“Did I tell you that they’re sending me to Bell Island?” Martin called from the hallway bathroom where he was doing a last once-over before leaving for work.
His daughter, Brooke, who was reading in the living room of her father’s Anacortes home, looked up from her book. “No. Where’s Bell Island?”
“Just east of Crane Island,” he said, now in the foyer as he gathered his things. “It should be a quick in-and-out, but I’ll have to charter a boat to get there. Probably be gone all day.”
Brooke nodded, brown eyes going back to her forensics textbook. Martin, her old man, was a private investigator often contracted out by the San Juan County police department to look into spurious goings on in their sleepy little corner of the world. Brooke had been raised in it, her mother having passed away when she was younger, and was fully committed on entering into the family business once she was done with school.

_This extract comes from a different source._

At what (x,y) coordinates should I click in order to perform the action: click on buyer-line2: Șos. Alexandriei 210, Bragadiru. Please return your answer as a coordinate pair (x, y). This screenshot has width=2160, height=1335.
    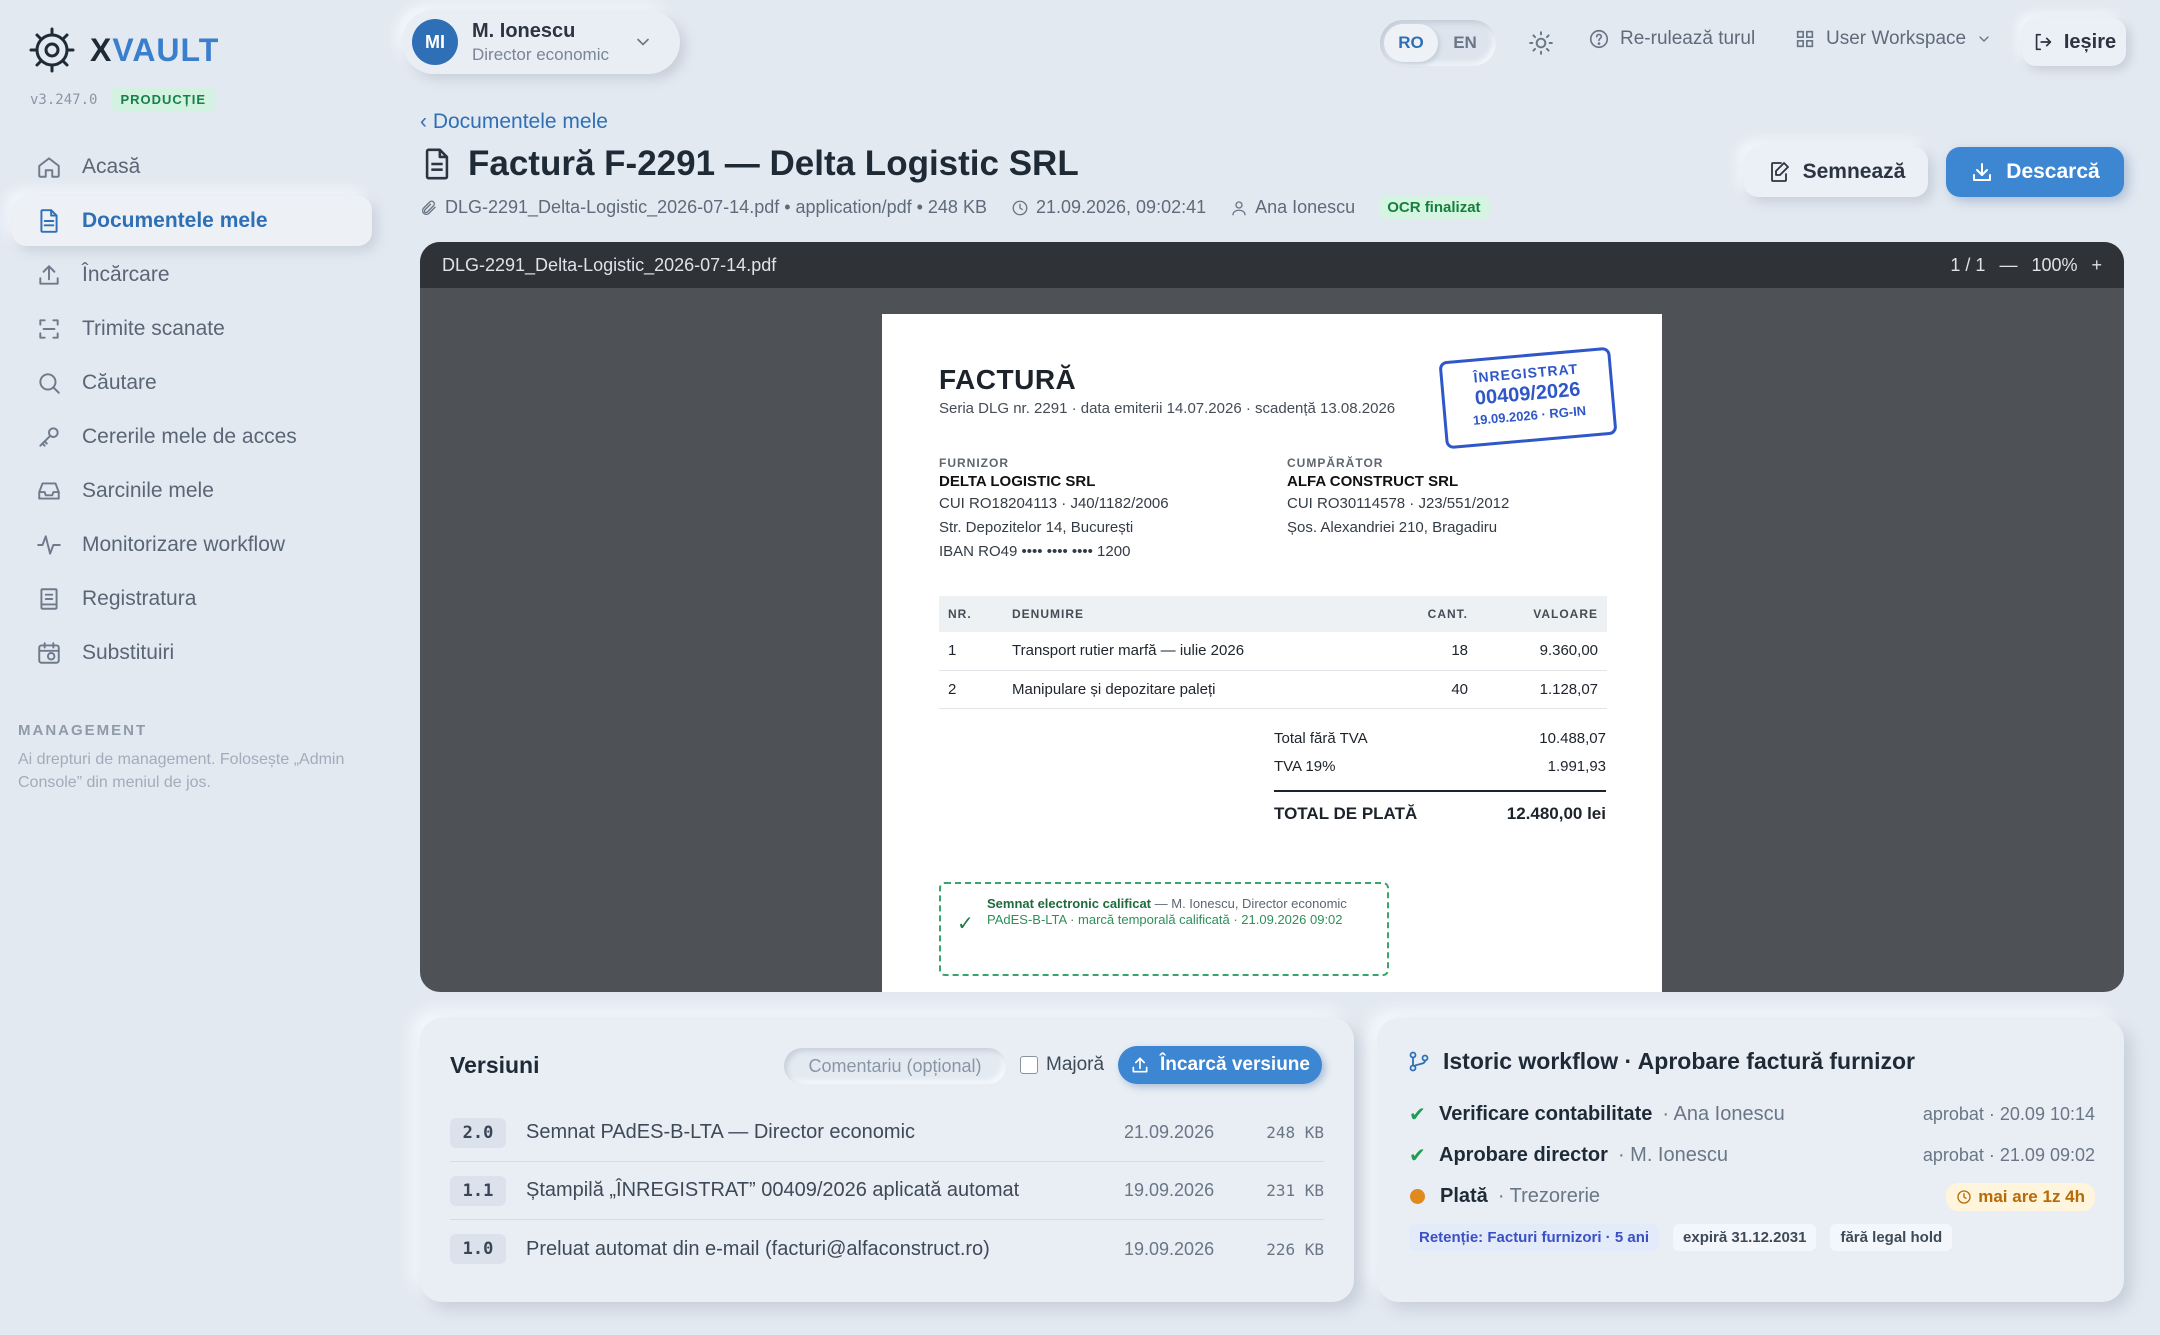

Though she wasn’t often privvy to the details of his cases, he had always, always told her where he was going and when he would be back… just in case. You never knew what trouble might find you in such a line of work. Dangerous situations happened.
“What kind of case is it?”
“Private client,” he said, looking for his keys. “Guy wants to know what his business partner is up to… I guess the man dropped off the map a few years ago and still owns half the company.”
“Yikes,” she said non-committaly. “You think he’s dead?”
“That’s what we’re going to find out.” With keys successfully located, he opened the door and stepped out. “I’ll be back before dinner,” he called. “Have a good day!”
She flatly returned the goodbye and promptly went back to reading.
Her father was not, in fact, back before dinner. That in itself wasn’t especially unusual, but what was is the fact that he hadn’t contacted her all evening. She picked up the phone and called the station, but the young detective on the other end of the line hadn’t heard from Martin since the day before. Brooke was beginning to worry, sitting in tense silence over her microwave dinner as she tried to convince herself that maybe his phone was just dead, or maybe he dropped it into the water while on his way over, or…
Her own phone buzzed then: a text message from an unfamiliar number.
Hi honey, looks like I’ll be staying here for a few days
Relief washed over her… for a moment. Brooke looked at the message again, feeling that the wording wasn’t quite right. Her father had never called her honey – and the details were just vague enough to be suspicious. She started to get ready for bed, but sleep would be slow coming until the hamster wheel of thoughts stopped turning in her head.
School over the next two days kept her busy enough. Midterms were coming up, there was lab work to do, and her “side” job of answering the phones for her dad’s PI business distracted her from the fact that she hadn’t heard from him since that night. It all seemed like such a routine job – the guy was either there or he wasn’t, right? One morning she happened to discover that he hadn’t brought his medications with him: they were still on the bathroom counter, where he took them every morning before brushing his teeth. This was not good.
Brooke knew something was wrong, so she sat down at Martin’s desk and began to do her own research about where, exactly, the man had gone.
Bell Island, she found out, was a privately owned piece of land in the middle of the channel and some acres in size. A wealthy, young tech entrepreneur had bought and built on it some six years before, after his AI dev company, Orcasoft, launched a wildly successful IPO. 2 years ago, though, this entrepreneur, a certain Jack Ilyin, had taken an extended leave of absence and never returned, leaving his VP, Gary Patel, to run the whole damn show.
“Well this is interesting,” Brooke muttered to herself as she squinted at a headline showing up on the page of search results: Possible Orcasoft acquisition on the table. Google, apparently, was in talks with Mr. Patel about a buyout. But as Brooke suspected, a deal couldn’t be made until Ilyin could be tracked down – whether he approved or not was anyone’s guess at this point, but either way, the acquisition was dead in the water until they could get the man’s John Hancock on the dotted line.
Brooke sat back in the desk chair and thought. Certainly, she felt a little better now, knowing that her father was not likely in immediate physical danger. This was a high-profile business, run by high-profile businessmen – surely, then, the specifics of Ilyin’s apparent renunciation of society was a tangled mess of financial and legal complications that, truth be told, might be better hashed out in court.
Of course, that’s probably the advice her father was giving to Mr. Ilyin right now, but still… Brooke wanted to make sure everything was alright. And at least take him his medications. She glanced at the clock, and decided to call up a friend of hers at the marina.